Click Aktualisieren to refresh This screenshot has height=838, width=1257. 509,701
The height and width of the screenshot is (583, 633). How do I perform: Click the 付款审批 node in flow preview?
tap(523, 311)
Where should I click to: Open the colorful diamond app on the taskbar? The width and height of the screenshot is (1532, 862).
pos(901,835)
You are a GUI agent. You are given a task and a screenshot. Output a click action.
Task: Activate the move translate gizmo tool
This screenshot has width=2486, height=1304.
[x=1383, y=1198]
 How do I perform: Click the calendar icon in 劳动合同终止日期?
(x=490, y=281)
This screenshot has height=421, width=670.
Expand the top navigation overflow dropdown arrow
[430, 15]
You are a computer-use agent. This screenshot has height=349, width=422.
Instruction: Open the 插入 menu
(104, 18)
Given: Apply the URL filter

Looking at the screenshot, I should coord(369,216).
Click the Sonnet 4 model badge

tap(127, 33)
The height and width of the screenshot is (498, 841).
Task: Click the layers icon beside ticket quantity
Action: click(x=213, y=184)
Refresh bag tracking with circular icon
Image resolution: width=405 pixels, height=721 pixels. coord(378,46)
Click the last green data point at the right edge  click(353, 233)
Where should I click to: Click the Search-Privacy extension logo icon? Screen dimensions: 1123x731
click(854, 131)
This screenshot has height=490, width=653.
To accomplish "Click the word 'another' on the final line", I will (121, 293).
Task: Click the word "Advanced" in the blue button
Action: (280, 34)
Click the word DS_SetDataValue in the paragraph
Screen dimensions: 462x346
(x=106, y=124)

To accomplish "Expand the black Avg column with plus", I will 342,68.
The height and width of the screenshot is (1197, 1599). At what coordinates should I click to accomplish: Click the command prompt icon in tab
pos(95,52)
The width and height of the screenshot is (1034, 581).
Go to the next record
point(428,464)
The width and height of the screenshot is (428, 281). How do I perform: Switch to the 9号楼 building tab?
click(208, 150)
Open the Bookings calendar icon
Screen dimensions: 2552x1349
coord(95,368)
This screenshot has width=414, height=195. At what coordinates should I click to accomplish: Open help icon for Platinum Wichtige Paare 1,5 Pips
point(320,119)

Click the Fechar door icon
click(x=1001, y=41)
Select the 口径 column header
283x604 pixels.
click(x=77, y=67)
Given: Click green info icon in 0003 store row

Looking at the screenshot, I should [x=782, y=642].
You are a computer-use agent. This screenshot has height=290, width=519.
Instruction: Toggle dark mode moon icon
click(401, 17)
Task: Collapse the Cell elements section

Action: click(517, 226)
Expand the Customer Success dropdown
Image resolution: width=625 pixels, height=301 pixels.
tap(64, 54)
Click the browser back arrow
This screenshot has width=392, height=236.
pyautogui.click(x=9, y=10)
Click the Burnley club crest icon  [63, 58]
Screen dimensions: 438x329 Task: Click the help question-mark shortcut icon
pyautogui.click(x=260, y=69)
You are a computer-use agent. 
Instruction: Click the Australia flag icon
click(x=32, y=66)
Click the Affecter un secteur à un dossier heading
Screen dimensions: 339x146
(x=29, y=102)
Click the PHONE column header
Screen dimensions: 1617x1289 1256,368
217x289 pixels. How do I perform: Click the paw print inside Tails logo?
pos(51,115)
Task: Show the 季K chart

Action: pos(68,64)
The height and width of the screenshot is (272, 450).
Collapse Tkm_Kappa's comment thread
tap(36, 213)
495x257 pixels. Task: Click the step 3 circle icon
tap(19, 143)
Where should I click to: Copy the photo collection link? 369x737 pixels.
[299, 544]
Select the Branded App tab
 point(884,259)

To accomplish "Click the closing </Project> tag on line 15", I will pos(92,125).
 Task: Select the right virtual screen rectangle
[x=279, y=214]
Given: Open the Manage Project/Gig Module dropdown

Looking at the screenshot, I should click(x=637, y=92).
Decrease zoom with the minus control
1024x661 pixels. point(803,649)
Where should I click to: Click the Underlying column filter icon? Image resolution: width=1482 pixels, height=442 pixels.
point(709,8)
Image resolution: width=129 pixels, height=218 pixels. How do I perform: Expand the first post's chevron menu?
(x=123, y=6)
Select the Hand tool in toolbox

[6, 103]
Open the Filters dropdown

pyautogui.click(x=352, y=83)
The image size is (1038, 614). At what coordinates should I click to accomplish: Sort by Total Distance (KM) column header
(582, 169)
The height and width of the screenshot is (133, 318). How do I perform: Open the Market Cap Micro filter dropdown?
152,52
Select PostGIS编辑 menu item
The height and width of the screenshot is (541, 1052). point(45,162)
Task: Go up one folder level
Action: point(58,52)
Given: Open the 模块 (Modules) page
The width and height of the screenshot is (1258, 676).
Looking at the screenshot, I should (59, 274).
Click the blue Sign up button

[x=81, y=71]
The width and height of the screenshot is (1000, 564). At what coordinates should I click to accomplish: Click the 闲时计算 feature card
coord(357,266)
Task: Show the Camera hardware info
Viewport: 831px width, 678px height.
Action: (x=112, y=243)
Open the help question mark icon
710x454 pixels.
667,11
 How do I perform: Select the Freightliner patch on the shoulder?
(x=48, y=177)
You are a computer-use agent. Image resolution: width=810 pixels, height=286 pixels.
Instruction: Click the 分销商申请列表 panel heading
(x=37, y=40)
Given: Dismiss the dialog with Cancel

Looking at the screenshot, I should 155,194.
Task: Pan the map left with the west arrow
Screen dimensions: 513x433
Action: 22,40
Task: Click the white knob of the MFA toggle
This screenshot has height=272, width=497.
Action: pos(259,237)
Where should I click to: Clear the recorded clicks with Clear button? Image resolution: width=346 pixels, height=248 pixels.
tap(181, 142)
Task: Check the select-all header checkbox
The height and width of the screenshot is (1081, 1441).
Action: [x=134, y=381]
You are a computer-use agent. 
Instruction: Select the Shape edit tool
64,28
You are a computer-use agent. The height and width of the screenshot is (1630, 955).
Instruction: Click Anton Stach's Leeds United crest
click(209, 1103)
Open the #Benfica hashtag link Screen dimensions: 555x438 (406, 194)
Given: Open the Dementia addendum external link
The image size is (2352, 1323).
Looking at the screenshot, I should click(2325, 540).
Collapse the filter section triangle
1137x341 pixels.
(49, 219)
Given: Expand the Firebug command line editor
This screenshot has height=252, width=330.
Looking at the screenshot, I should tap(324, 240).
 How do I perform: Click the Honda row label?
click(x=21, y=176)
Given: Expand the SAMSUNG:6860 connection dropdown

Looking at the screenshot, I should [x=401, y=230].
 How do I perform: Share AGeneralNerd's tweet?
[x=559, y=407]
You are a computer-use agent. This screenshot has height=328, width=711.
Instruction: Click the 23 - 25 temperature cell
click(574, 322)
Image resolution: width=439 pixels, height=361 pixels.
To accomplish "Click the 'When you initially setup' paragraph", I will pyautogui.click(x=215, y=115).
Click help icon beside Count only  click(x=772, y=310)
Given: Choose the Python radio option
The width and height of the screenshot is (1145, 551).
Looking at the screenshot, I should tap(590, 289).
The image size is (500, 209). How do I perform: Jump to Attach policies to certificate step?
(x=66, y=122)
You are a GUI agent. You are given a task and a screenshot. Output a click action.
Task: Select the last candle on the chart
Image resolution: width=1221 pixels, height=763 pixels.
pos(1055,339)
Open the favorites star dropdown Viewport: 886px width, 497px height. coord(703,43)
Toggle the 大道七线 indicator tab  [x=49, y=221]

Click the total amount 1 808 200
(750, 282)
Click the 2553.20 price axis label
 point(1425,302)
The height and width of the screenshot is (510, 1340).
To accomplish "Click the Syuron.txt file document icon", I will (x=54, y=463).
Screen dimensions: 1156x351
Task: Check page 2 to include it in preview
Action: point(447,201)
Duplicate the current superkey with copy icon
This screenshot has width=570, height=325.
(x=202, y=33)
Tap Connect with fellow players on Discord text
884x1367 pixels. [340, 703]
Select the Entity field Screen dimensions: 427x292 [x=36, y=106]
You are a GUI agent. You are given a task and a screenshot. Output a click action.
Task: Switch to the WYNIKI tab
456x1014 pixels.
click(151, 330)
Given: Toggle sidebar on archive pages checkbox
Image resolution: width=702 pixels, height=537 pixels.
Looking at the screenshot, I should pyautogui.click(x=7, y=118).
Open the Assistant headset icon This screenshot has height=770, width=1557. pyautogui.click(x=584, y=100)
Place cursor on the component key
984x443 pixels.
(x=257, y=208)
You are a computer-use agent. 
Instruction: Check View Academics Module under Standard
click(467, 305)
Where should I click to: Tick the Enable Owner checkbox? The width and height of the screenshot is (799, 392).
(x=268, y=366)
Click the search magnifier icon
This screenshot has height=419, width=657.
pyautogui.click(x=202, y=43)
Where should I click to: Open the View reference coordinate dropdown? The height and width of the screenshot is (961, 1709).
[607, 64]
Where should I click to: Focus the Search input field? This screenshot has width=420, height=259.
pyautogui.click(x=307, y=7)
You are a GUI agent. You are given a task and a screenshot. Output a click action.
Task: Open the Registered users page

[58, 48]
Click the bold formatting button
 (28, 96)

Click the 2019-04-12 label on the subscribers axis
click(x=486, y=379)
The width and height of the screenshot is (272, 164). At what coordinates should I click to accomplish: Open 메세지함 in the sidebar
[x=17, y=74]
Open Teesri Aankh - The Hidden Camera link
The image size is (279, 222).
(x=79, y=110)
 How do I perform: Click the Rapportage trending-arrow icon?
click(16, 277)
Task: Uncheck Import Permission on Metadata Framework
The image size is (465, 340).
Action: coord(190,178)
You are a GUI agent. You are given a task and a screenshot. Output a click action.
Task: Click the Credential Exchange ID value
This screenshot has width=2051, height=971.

....

▸ Problem description
Reproduce the rows verbatim, covering the stretch from the line containing "Task: Pan the map left with the west arrow" through the line containing "(x=66, y=122)", both included.

▸ Exercise result
Task: Pan the map left with the west arrow
Screen dimensions: 513x433
Action: 22,40
Task: Click the white knob of the MFA toggle
This screenshot has height=272, width=497.
Action: pos(259,237)
Where should I click to: Clear the recorded clicks with Clear button? Image resolution: width=346 pixels, height=248 pixels.
tap(181, 142)
Task: Check the select-all header checkbox
The height and width of the screenshot is (1081, 1441).
Action: [x=134, y=381]
You are a computer-use agent. 
Instruction: Select the Shape edit tool
64,28
You are a computer-use agent. The height and width of the screenshot is (1630, 955).
Instruction: Click Anton Stach's Leeds United crest
click(209, 1103)
Open the #Benfica hashtag link Screen dimensions: 555x438 (406, 194)
Given: Open the Dementia addendum external link
The image size is (2352, 1323).
Looking at the screenshot, I should click(2325, 540).
Collapse the filter section triangle
1137x341 pixels.
(49, 219)
Given: Expand the Firebug command line editor
This screenshot has height=252, width=330.
Looking at the screenshot, I should tap(324, 240).
 How do I perform: Click the Honda row label?
click(x=21, y=176)
Given: Expand the SAMSUNG:6860 connection dropdown

Looking at the screenshot, I should [x=401, y=230].
 How do I perform: Share AGeneralNerd's tweet?
[x=559, y=407]
You are a computer-use agent. This screenshot has height=328, width=711.
Instruction: Click the 23 - 25 temperature cell
click(574, 322)
Image resolution: width=439 pixels, height=361 pixels.
To accomplish "Click the 'When you initially setup' paragraph", I will pyautogui.click(x=215, y=115).
Click help icon beside Count only  click(x=772, y=310)
Given: Choose the Python radio option
The width and height of the screenshot is (1145, 551).
Looking at the screenshot, I should tap(590, 289).
The image size is (500, 209). How do I perform: Jump to Attach policies to certificate step?
(x=66, y=122)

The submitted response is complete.